----- Texto para leitura -----
Uma explicação para essa conduta é de que, no nível subconsciente, a mente tende a focar no otimismo; enquanto no consciente, ela se concentra no negativo.

Claro que todos gostaríamos de nos apegar somente aos aspectos positivos das nossas vivências. Mas, será que isso nos tornaria realmente felizes?

Parece que não, já que o excesso de positividade ganhou até um adjetivo negativo: tóxica. E pode nos trazer consequências como a fuga da realidade ou a obrigação de nos sentirmos otimistas e felizes, mesmo quando não estamos assim.

E negar nossos sentimentos de tristeza não é algo positivo!

“Qualquer tentativa de escapar do negativo, evitá-lo, sufocá-lo ou silenciá-lo, falha. Evitar o sofrimento é uma forma de sofrimento”, escreveu o autor americano Mark Manson em seu best seller A Arte Sutil de Ligar o Foda-se.

Ele defende que, ao invés de tentar serem felizes o tempo todo, as pessoas devem mudar a forma como lidam com os problemas.

Segundo a Psicóloga e especialista da Mental Clean, Marinalva Gonçalves Requião, a positividade tóxica se amplificou com as redes sociais.

“Há pessoas que retratam uma vida irreal e de fantasia pelas mídias sociais, exaltando uma positividade ou situações que não condizem com a realidade. Quem recebe ou vê esse tipo de informação pode entrar em um sentimento de euforia ou tristeza baseado no que imagina e questionar seus próprios sentimentos”, explica a Psicóloga.

Marinalva afirma que esse padrão de postagens na internet, com exposições nos ambientes pessoais e profissionais – irreal na maioria das vezes – leva para a pessoa que consome a informação a sensação de que há algo de errado com ela e a obrigação de também estar feliz.

Os interesses econômicos, políticos e sociais estão presentes na maioria das ações, nas redes sociais ou fora dela. Por isso, a psicanalista Lívia Ferreira questionou em uma recente Live, no Instagram, sobre o tema positividade tóxica: “A quem interessa o pensamento positivo custe o que custar?”

Ela esclarece, como exemplo, que não é contra o uso de medicação psicotrópica, mas questiona o seu uso em algumas circunstâncias. “Com a pandemia, aumentou muito o número de pessoas tomando ansiolítico. É como se estar ansioso na pandemia fosse uma falha nossa. E o uso de medicação, muitas vezes, vem como forma de mascarar uma angústia que teria que ser tratada de outras formas. E nesses maus usos tem sempre alguém lucrando”, afirmou.

A mensagem de otimismo a qualquer preço, na avaliação da psicanalista, “leva para o indivíduo, responsabilidades e lutas que seriam coletivas, políticas e sociais. Então, isso é uma outra coisa da toxicidade, essa alienação. É acreditar que o problema está em você apenas e tentar resolver isso de forma pessoal”.

Mas isso quer dizer que devemos ser negativos diante das situações mais difíceis da vida?

“Não”, enfatiza a Psicóloga da Mental Clean ao explicar que ser otimista é também ser realista. “Não se nega a gravidade do cenário atual, mas ainda assim se mantém otimista em relação ao que virá depois. Podemos ser otimistas pensando que iremos superar e quem sabe erradicar esse vírus, restabelecendo a ordem, mas sendo realista de que a situação não está fácil, mas que pode melhorar”, sugere Marinalva.
----- Dados disponíveis -----
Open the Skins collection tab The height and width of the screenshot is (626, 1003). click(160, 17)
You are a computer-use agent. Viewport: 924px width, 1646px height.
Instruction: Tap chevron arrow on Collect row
-----
→ **Enunciado 1**
Segundo o texto sobre positividade tóxica, o que levou a psicanalista Lívia Ferreira a perguntar, em uma Live no Instagram, a quem interessa o pensamento positivo a qualquer custo? Explique em uma a três frases.
→ **Enunciado 2**
Responda com base no texto sobre positividade tóxica:
(a) Qual livro de Mark Manson é citado?
(b) Segundo Marinalva Gonçalves Requião, o que amplificou a positividade tóxica?
(c) De acordo com Lívia Ferreira, o que aumentou muito com a pandemia?
→ **Enunciado 3**
Copie do texto sobre positividade tóxica o trecho que começa com as palavras "Parece que não, já" e termina com "não estamos assim.".
As linhas não são necessárias para responder.

→ **Sua solução 1**
O texto afirma que interesses econômicos, políticos e sociais estão presentes na maioria das ações, nas redes sociais ou fora delas. Por esse motivo, a psicanalista fez essa pergunta.

→ **Sua solução 2**
(a) A Arte Sutil de Ligar o Foda-se.
(b) As redes sociais.
(c) O número de pessoas tomando ansiolítico.

→ **Sua solução 3**
Parece que não, já que o excesso de positividade ganhou até um adjetivo negativo: tóxica. E pode nos trazer consequências como a fuga da realidade ou a obrigação de nos sentirmos otimistas e felizes, mesmo quando não estamos assim.